The Dark Tower series officially ended in 2004 (although King’s dropping another book of short stories set in the Dark Tower world called The Wind Through The Keyhole later this year), but King kept feeding the fans’ back monkeys by authorizing Marvel to produce Dark Tower comic books, which they’ve been doing since 2007. The initial pitch to stir up the rubes – including me – was that the comics miniseries would fill in gaps in the stories from the novels. And some of them, like The Fall of Gilead and Battle of Jericho Hill, have done just that. Unfortunately, others have just retreaded parts of the original novel in comic form as straight adaptations.

The current mini, The Way Station, is a straight adaptation. It’s an adaptation of a part of the first Dark Tower book that takes place in and around one building, where a lot of the dialog is internal in nature. This isn’t probably the best thing to try to make into a comic book.

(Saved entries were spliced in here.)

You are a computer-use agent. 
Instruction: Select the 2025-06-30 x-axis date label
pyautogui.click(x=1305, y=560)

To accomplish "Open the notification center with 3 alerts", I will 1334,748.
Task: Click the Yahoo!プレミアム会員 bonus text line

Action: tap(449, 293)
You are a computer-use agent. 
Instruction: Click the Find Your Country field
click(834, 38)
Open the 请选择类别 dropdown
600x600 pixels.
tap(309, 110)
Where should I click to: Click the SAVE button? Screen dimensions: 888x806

The story in this book is pretty simple: Roland wakes up, talks with Jake – a kid from our world who Roland found just waiting at this farmhouse – goes into a cellar for some canned food, goes back to sleep, and leaves in the morning. Sure, Roland talks to a dead guy somewhere in there, but it’s a dead guy buried in a wall who acts like an oracle; it’s not like there’s a zombie attack to look at in here. Like I said: it’s a hell of a story to make interesting… or even coherent in a comic book form.

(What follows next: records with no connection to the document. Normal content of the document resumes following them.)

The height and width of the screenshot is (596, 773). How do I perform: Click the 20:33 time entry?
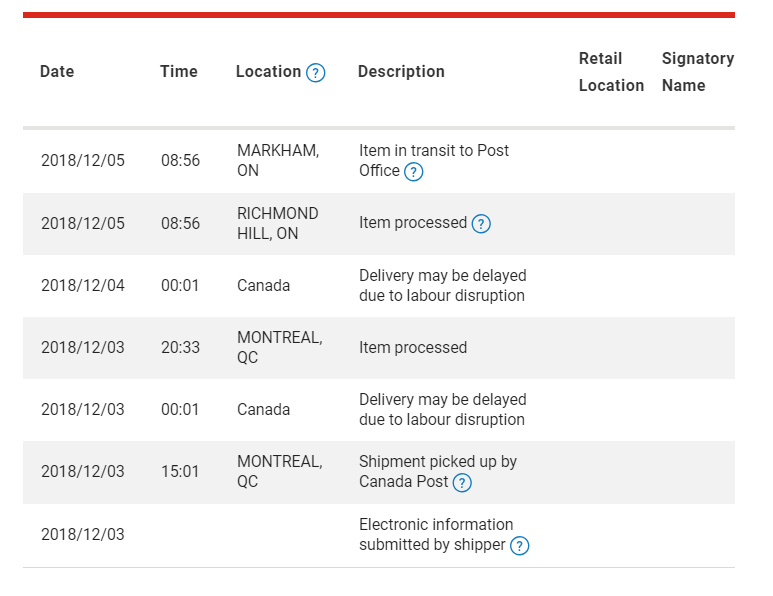tap(180, 348)
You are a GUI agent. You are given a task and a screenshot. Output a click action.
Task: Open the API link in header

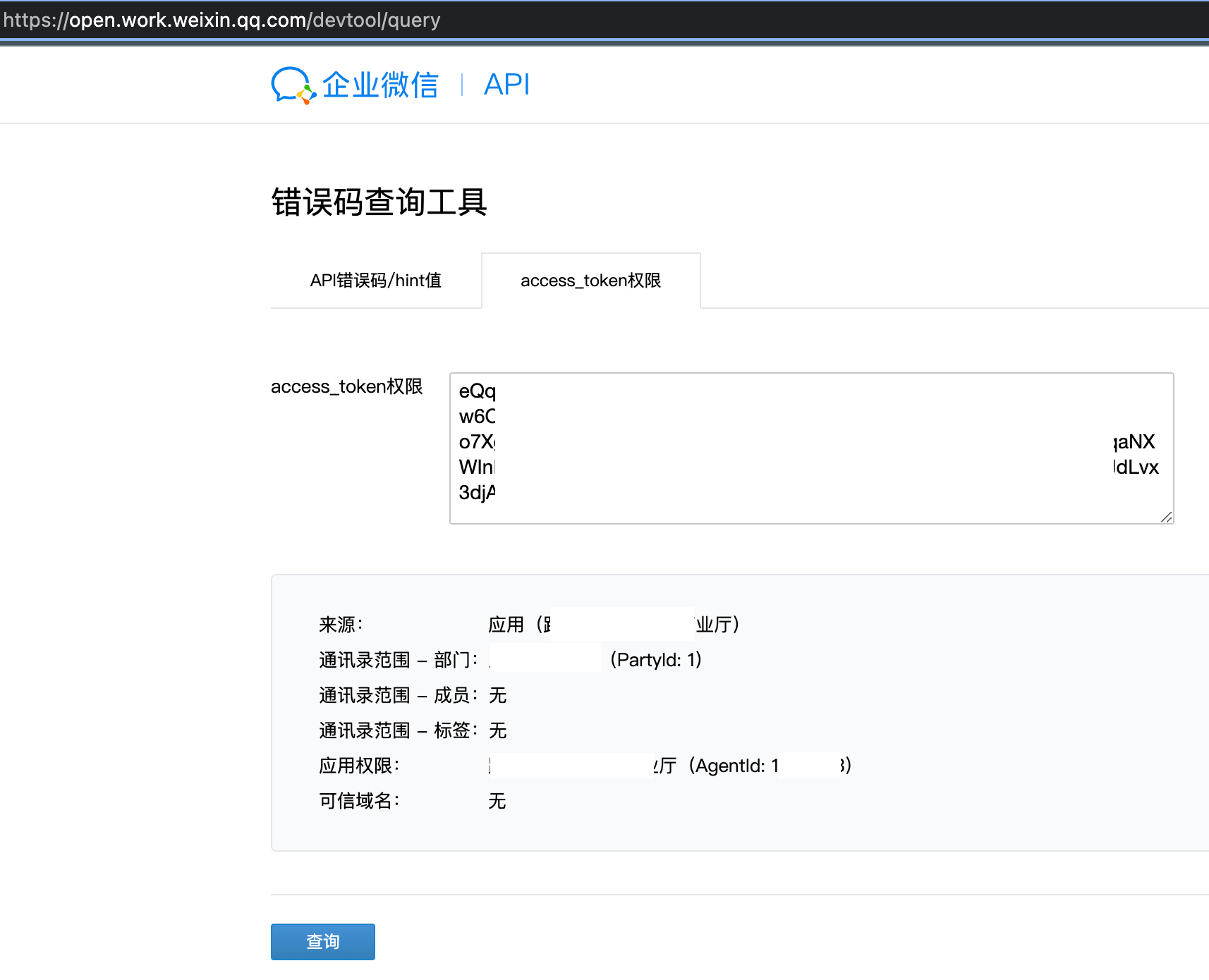[506, 85]
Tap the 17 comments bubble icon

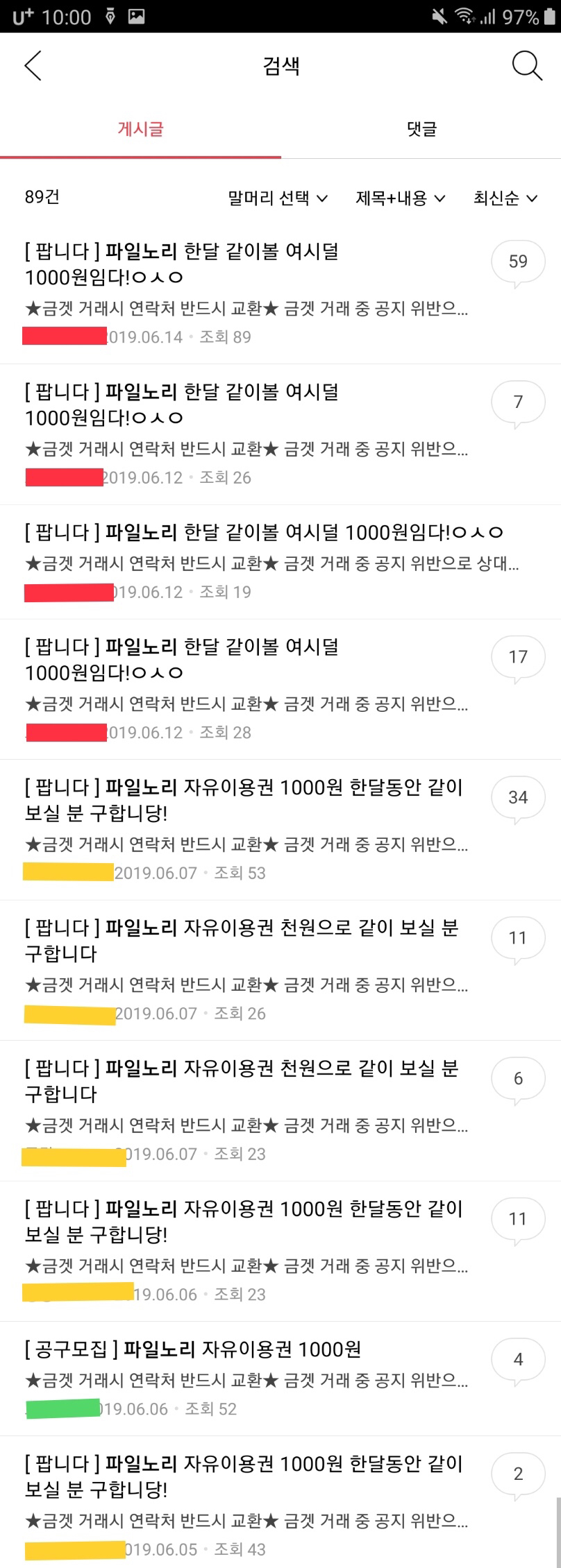click(518, 658)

The first eight pages of this book are a dream Roland’s having and his own internal reaction to that dream, which is beautifully drawn and colored, and gives artist Laurence Campbell some fun gun battles to draw. And Peter David, as he has with all the Dark Tower comics he’s scripted, gets the jargon of Mid-World down pat. But the problem is that, in the interest of visually depicting Roland’s internal dialog, what we get are a bunch of panels of The Gunslinger yammering to himself like he forgot to line his Stetson with tinfoil. It works as a story, but as a comic, it just doesn’t fire well for me.

The middle eight pages of the book – the action, if you will – depicts Roland going into a cellar for canned food. That’s the high-tension guts of the book: a pantry raid. It’s not even a beer run. And yes, Roland speaks to the dead during this sequence, but we never see the guy; it’s just a voice. And yes, there are spiders in the basement, which are drawn very well by Campbell and a primary reason why I now hate him. But it still amounts to a dude collecting cans and swatting at bugs… much like a guy who forgot his tinfoil hat. Yes, I jest a bit, but what made this sequence suspenseful in the novel – imagining these spiders scuttling around in the fetid dark – is blown away by showing it in comic form, robbing it of its power and turning it into something ultimately disappointing.

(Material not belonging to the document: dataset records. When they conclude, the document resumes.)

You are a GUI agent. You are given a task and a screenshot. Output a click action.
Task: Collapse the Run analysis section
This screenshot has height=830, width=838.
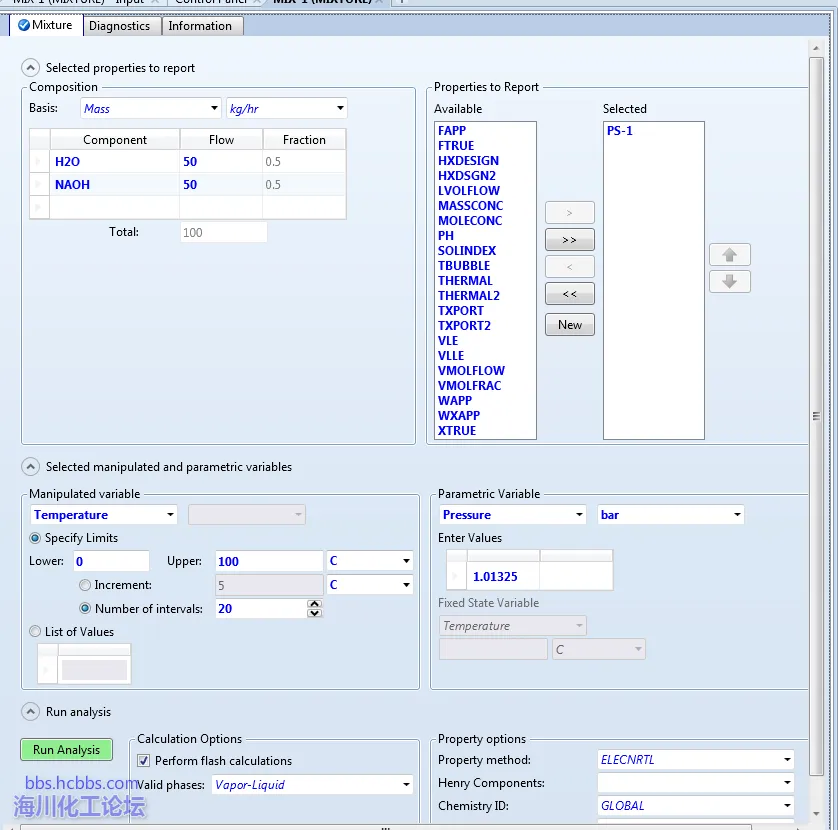coord(31,712)
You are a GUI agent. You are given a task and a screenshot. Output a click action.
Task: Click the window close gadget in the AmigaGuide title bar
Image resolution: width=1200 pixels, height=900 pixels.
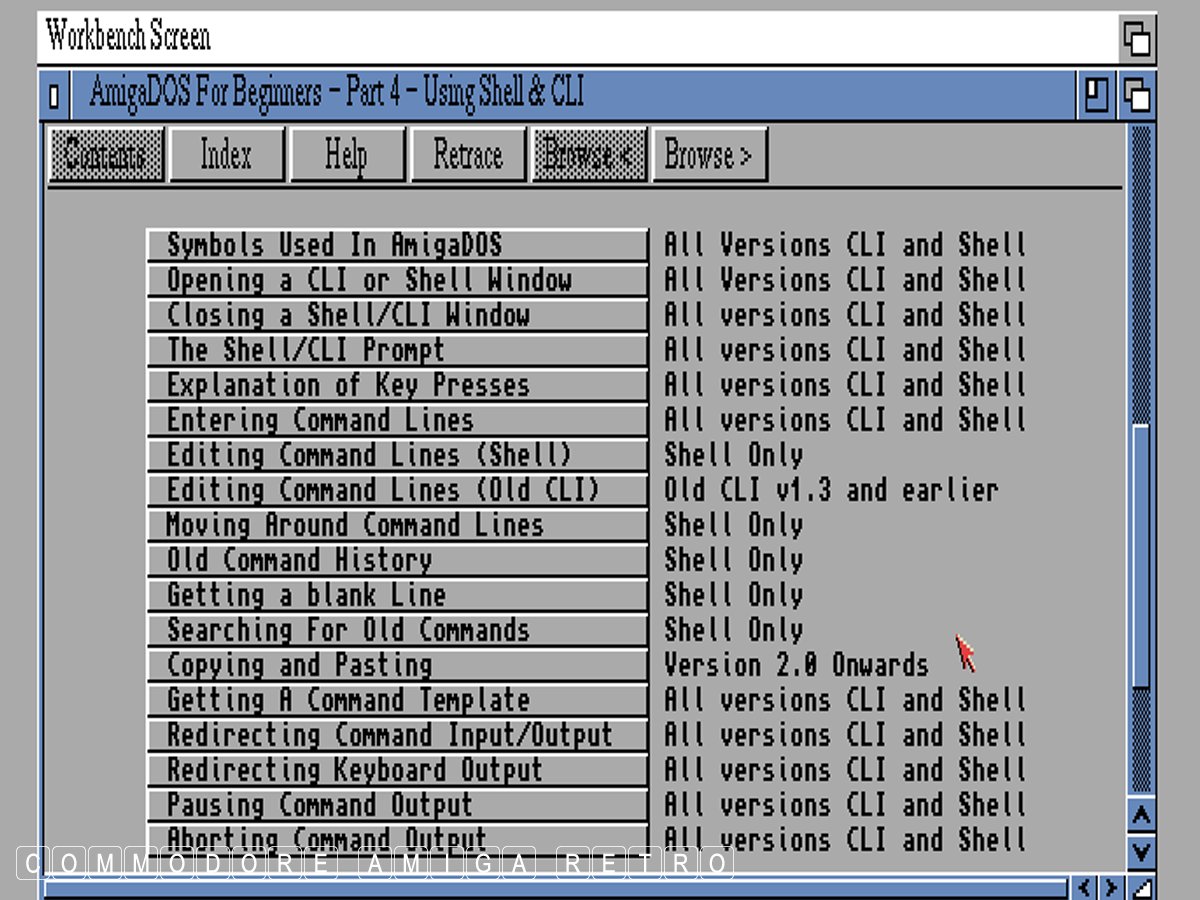point(54,96)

But none of that disappointment comes to the art, drawn by Campbell and colored by Richard Isanove. The Dark Tower comics have always included art that looks a lot like fantasy pinups, of the sort by Michael Whelan, Bernie Wrightson and Dave McKean that appeared in the original novels. The pictures are presented in realistic styles with deep shadows, dark blues and bright oranges in light effects that give the book a unique and beautiful look unlike many comics you’ll come across. If you’re a fan of fantasy paperback covers, you’ll like the look this book. And again: Campbell draws a hell of a giant spider. Prick.

This comic is the middle issue of a five-issue miniseries, so it’s probably unfair to judge the entire product based on a single, middle issue. And, to be fair, the middle issues of almost any miniseries are the weakest points. But this particular issue adds nothing to The Dark Tower mythos beyond visuals, albeit stunning ones. If you’re a Dark Tower completist, it doesn’t matter what I say because you’ve either already bought this book or have reserved the trade collection. If you’re thinking of picking it up to see if it fills in anything that the novels don’t? This isn’t the place to go.